The General Assembly is the supreme governing body of the Presbyterian Church in Ireland. It represents all individual congregations and oversees the various councils and committees that deal with the day-to-day running of the various aspects of church life.
The General Assembly is the Church's supreme legislative, administrative and judicial authority, and like all other subordinate church bodies and congregations, is governed by its own Code. The Code is the constitution and government of the Church; every court, congregation and member of the Presbyterian Church in Ireland is governed and protected by it.
The senior figure of the General Assembly is the Moderator. This is an elected post and changes yearly. The Assembly consists of: all ministers, including retired ministers, and a representative elder from each congregation. Deaconesses and representatives of women's and youth organisations are invited to sit and deliberate. In a similar way, delegates from sister churches are invited and may speak but they have no vote.
The very first General Assembly
Friday 10th July 1840 is a significant date in the Presbyterian Church of Ireland’s history as it was the birth day of the very first General Assembly.
It met in Rosemary Street Presbyterian Church in Belfast and came into existence as a union of the General Synod of Ulster and the Secession Synod. At the time of union, there were 292 congregations in the General Synod and 141 in the Secession Synod. It is estimated that some four hundred ministers and elders made up the Assembly that day and between 3,000 and 4,000 members of the public joined them in support after an advertisement had been placed that day in the Belfast Newsletter.

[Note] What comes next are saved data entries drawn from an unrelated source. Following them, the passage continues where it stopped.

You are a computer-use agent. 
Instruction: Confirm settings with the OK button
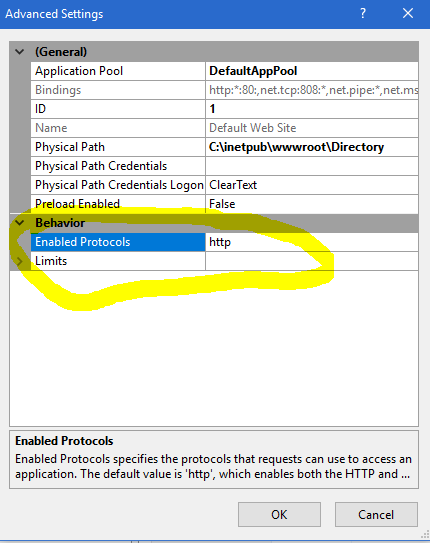click(279, 514)
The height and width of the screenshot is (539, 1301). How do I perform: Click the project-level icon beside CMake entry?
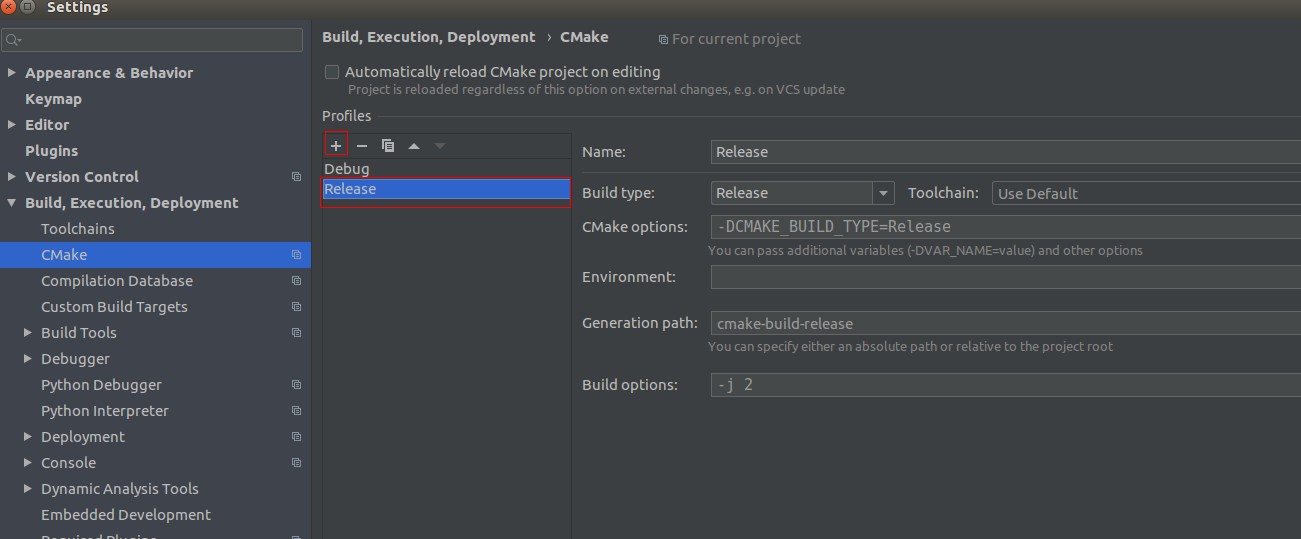[x=296, y=255]
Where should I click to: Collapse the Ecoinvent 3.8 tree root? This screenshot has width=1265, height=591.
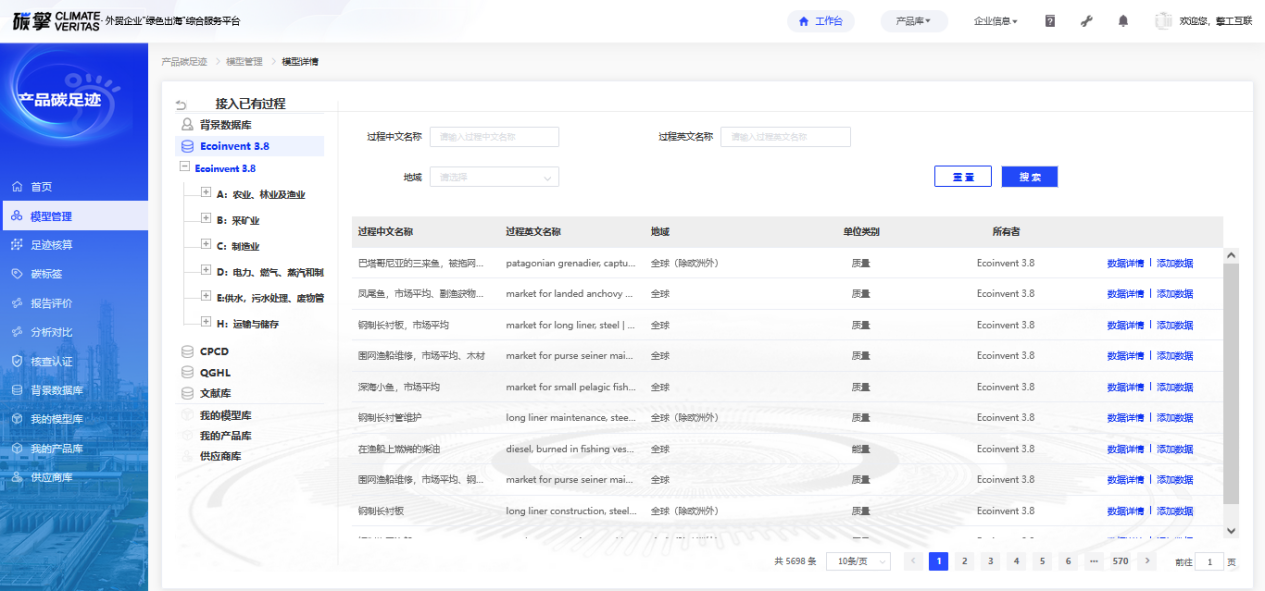185,168
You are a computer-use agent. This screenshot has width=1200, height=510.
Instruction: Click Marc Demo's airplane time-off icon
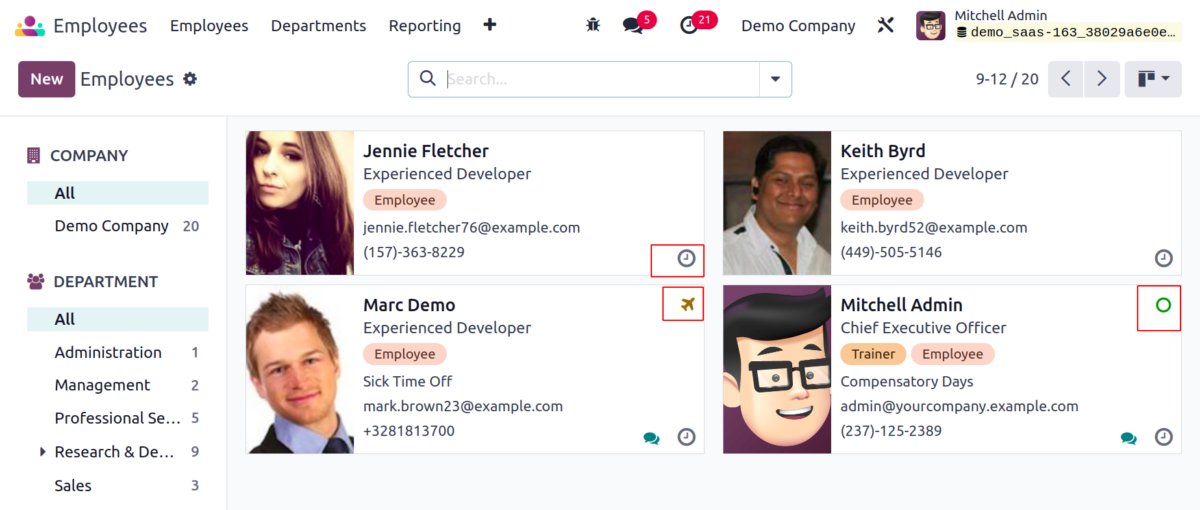(x=687, y=304)
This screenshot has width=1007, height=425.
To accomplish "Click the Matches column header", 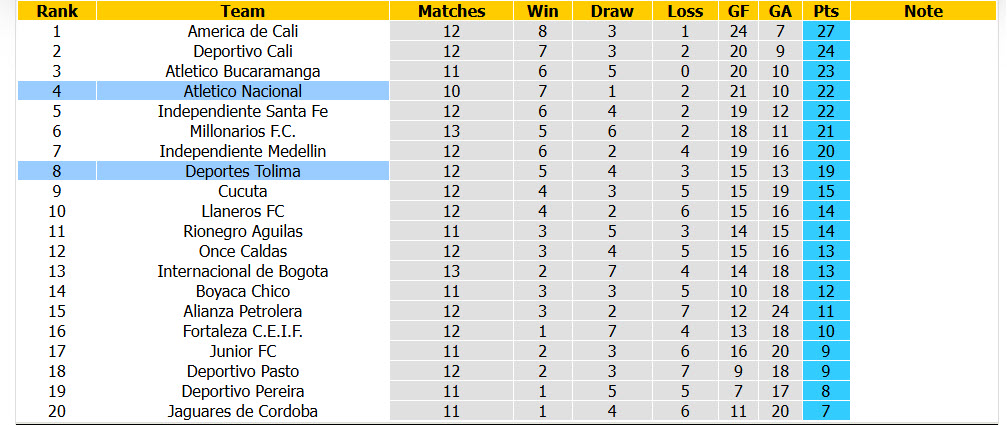I will coord(451,11).
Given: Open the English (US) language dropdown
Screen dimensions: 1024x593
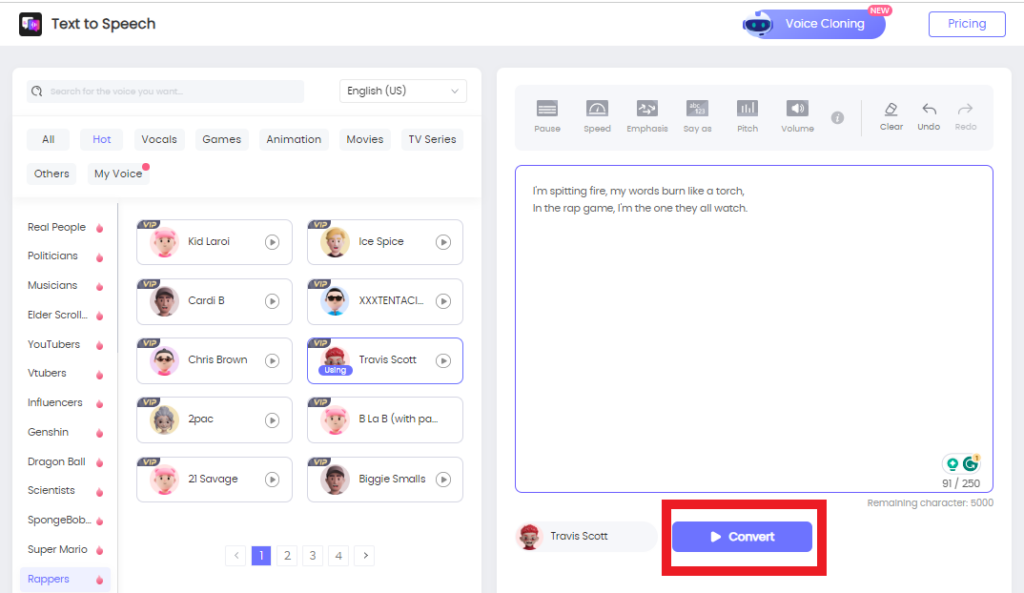Looking at the screenshot, I should (x=403, y=90).
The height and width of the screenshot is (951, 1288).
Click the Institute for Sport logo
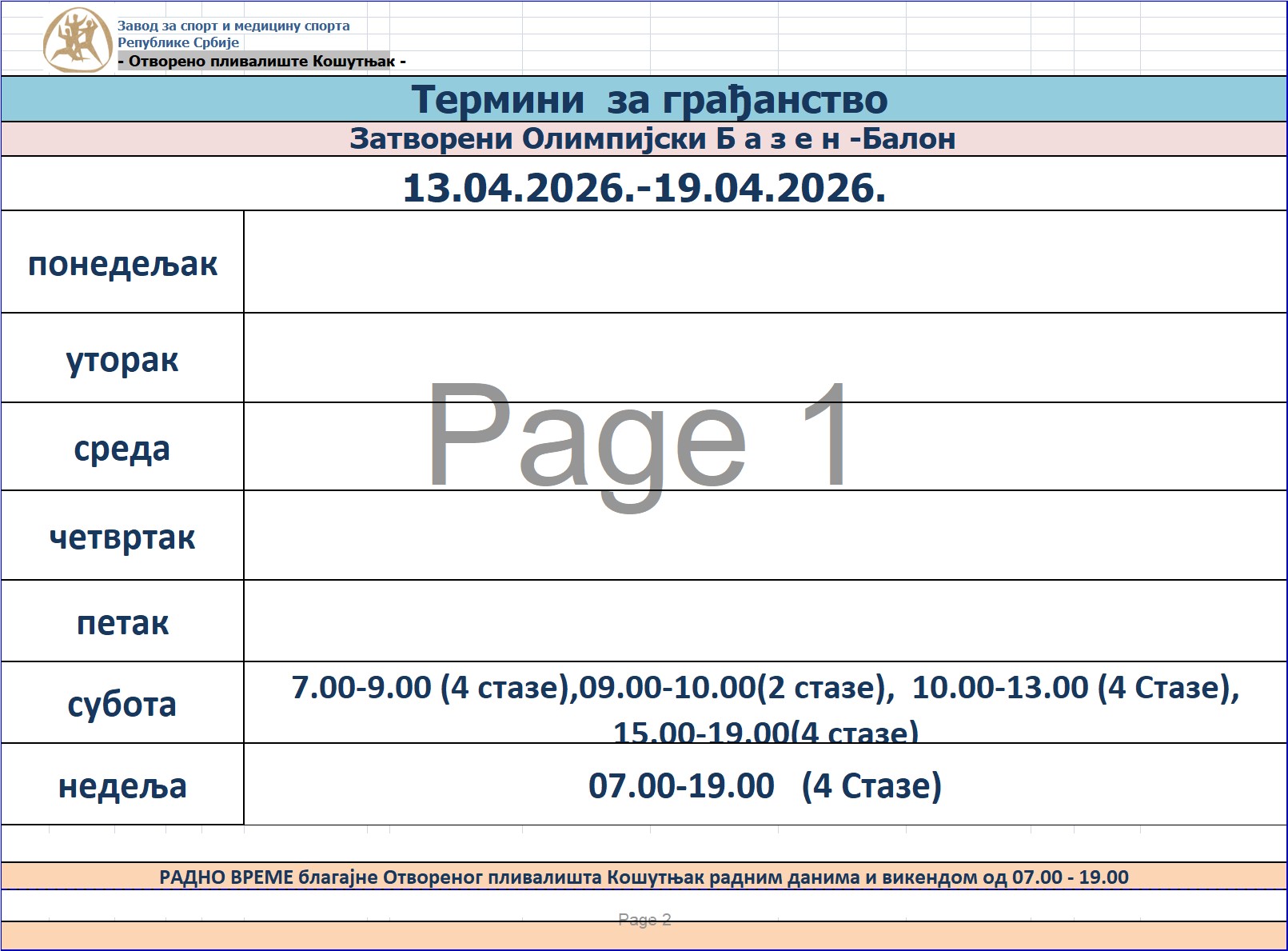tap(77, 40)
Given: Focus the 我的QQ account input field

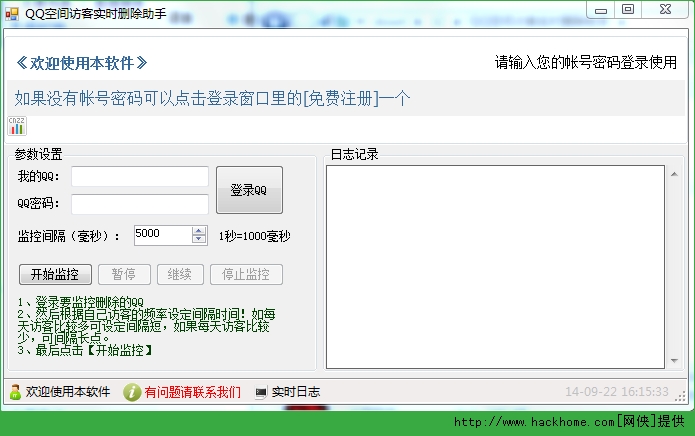Looking at the screenshot, I should tap(139, 177).
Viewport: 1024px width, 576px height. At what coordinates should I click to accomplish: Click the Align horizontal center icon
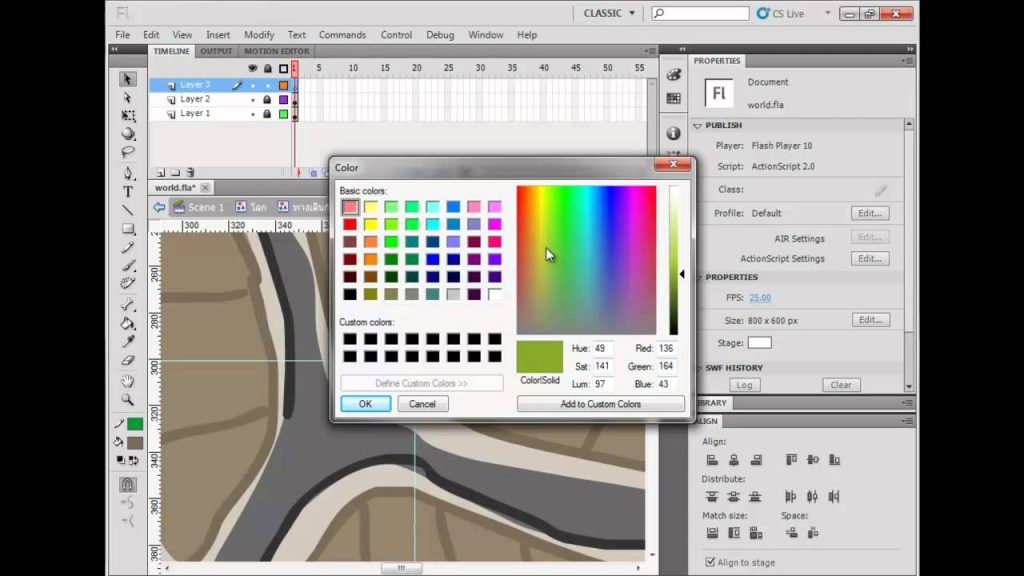point(734,460)
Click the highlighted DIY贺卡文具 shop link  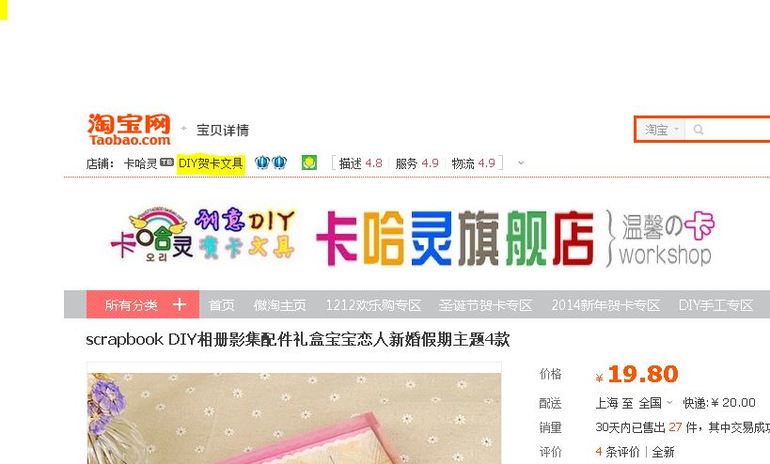click(x=211, y=163)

The Very Rev. Dr. Samuel Hanna was the first Moderator of the General Assembly, unanimously elected for the ensuing year and he formally constituted the Supreme Court of the Church under the title ‘The General Assembly of the Presbyterian Church in Ireland’.
The General Assembly of the 21st Century
The General Assembly normally meets in Assembly Buildings, Fisherwick Place, Belfast during the first week of June, beginning with an opening service on Monday evening and drawing to a conclusion on Thursday afternoon.
On the first Monday evening of the Assembly, members join with invited guests and members of the public to install their new Moderator who chairs the week's proceedings and represents the Church throughout the forthcoming year. After formal proposing and seconding, the Moderator Designate is officially appointed to the chair.
The business sessions of the Assembly begin on Tuesday morning and for the next three days approximately 1,200 delegates, representative of every Presbyterian congregation in Ireland, hear reports and debate resolutions presented to it by the Councils and Commissions of the Church.
These include financial and administrative reports as well as reports from the church wide ministries and mission directed by the Assembly which include Congregational Life and Witness, Mission in Ireland, Global Mission, Social Witness, Training for Ministry and Church in Society.
With the exception of a brief private session, where judicial matters are dealt with, the Assembly is open to everyone. Only delegates, however, can take part in debates or vote.